Artur Moret: Trabalhamos em três linhas. Primeiro, tentamos compreender os grandes projetos de desenvolvimento para a região amazônica; depois, compreendemos o seu objetivo; por fim, trabalhamos para criar resistência a esses projetos e buscamos a apresentação de alternativas a eles, como o trabalho com extração de óleos vegetais pelas comunidades.

O que está errado nesses "grandes projetos"?

Militão: O problema é que o homem não é o centro dos projetos, é apenas um detalhe. Nesses projetos, tenta-se usar o mesmo padrão de desenvolvimento para todo o Brasil. O deslocamento de pessoas e os custos sociais e ambientais são muito grandes. Acabam-se as obras, e as pessoas continuam lá. Qual foi a herança deixada pelos garimpeiros que foram à Amazônia em busca de riqueza, nos anos 80? Nenhuma, a não ser os filhos que foram deixados para trás. Atualmente, criamos resistência a dois grandes projetos: o gasoduto entre Urucu (AM) e Porto Velho (RO) e as usinas hidrelétricas ao longo do Rio Madeira.
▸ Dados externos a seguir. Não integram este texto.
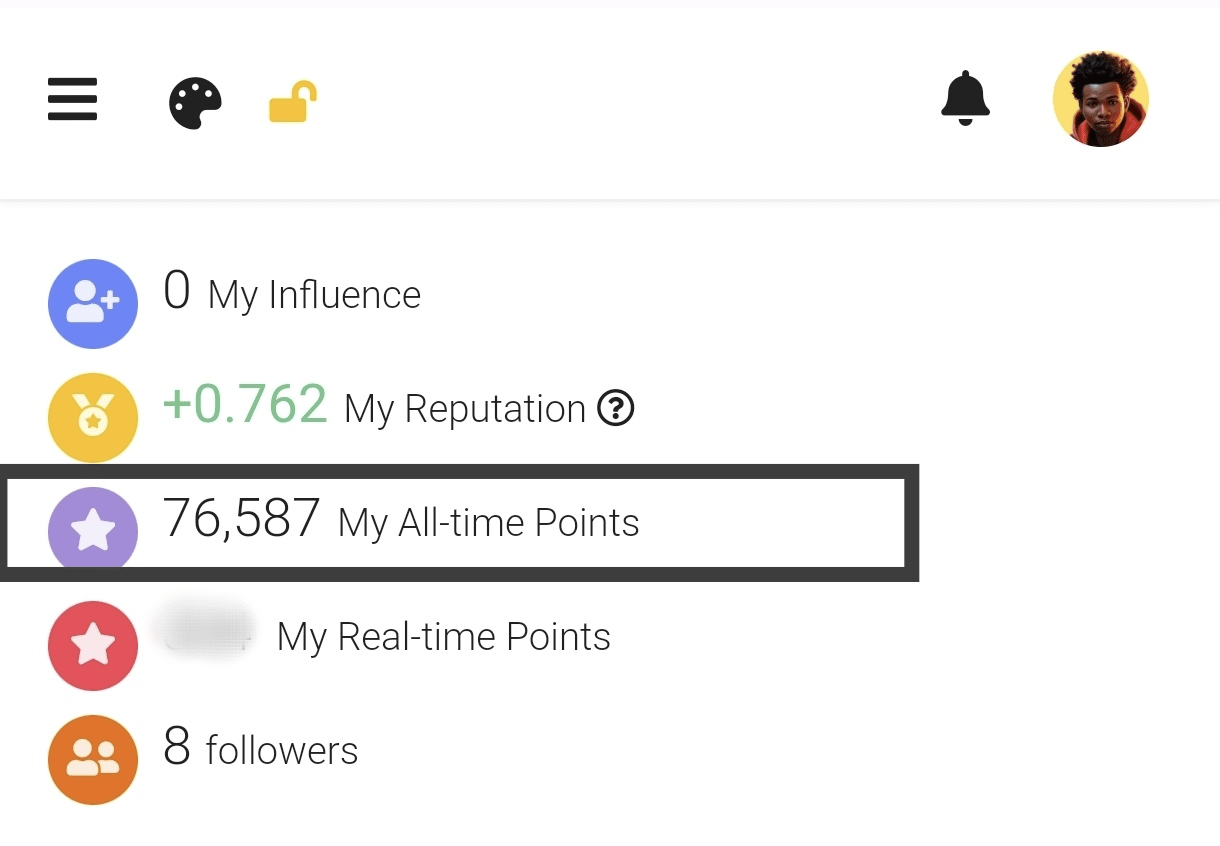Click the orange followers group icon

[x=93, y=759]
Qual é o modelo proposto pela Unir?

Moret: Desenvolvimento tem de ser feito de dentro para fora. Tem de ser pautado na cultura, respeitar os costumes da região, os direitos do cidadão e a biodiversidade. Com a Universidade de Kassel e outros parceiros internacionais, ganhamos voz para trabalhar pelo desenvolvimento sustentável.

Como a Universidade de Rondônia pode lucrar com a parceria?

Moret: Certamente, com a criação da parceria, nossos professores virão a Kassel para buscar qualificação, seja por meio de estágios ou por programas de mestrado e doutorado. Mas não somos os primos pobres nesta parceria. Trata-se de uma troca de experiências, e há muito o que pesquisar em Rondônia. Quem quiser ir para lá também terá apoio, tentaremos conseguir dinheiro para pesquisa.

Como está o problema do desmatamento para o plantio de soja em Rondônia? É grave como no Mato Grosso (onde foi descoberto um esquema para legalizar desmatamentos)?

Landwirtschaft und Urwald in Brasilien
Com expansão da agricultura voltada para a exportação, desmatamento cresceFoto: AP

Moret: O Vale do Rio Guaporé, na região sudoeste de Rondônia, é uma das áreas de maior biodiversidade no mundo. Por todo o Estado, atualmente, é possível ver plantações no meio da floresta. São plantações de soja e também de girassol. Como a agricultura voltada para a exportação está crescendo, o pequeno agricultor acaba sendo expulso do campo para dar espaço aos latifúndios, que enriquecem duas ou três pessoas. Por isso, levantamos a bandeira do desenvolvimento sustentável, focado nas comunidades. Não adianta plantar para exportar, isso só concentra a riqueza.

Como é possível manter as pequenas propriedades?

Militão: Temos que introduzir novas culturas, adicionar tecnologia na extração sustentável das riquezas oferecidas pela floresta amazônica. Está sendo criado um grande projeto para o transporte de soja produzida no Mato Grosso pela Amazônia. Queremos criar resistência a esse projeto e priorizar o trabalho com as comunidades locais, que podem extrair da floresta substâncias como o óleo de capaíba. É algo simples de produzir e, no mercado internacional, um litro de óleo vegetal da floresta pode custar 6 ou 7 euros (cerca de 20 reais). Mas não adianta apenas extrair o produto, a comunidade tem de saber armazenar e agregar valor, senão o atravessador é quem vai ganhar dinheiro. Por isso, o papel da universidade é vital. Temos de unir o nosso conhecimento técnico ao prático das comunidades da Amazônia.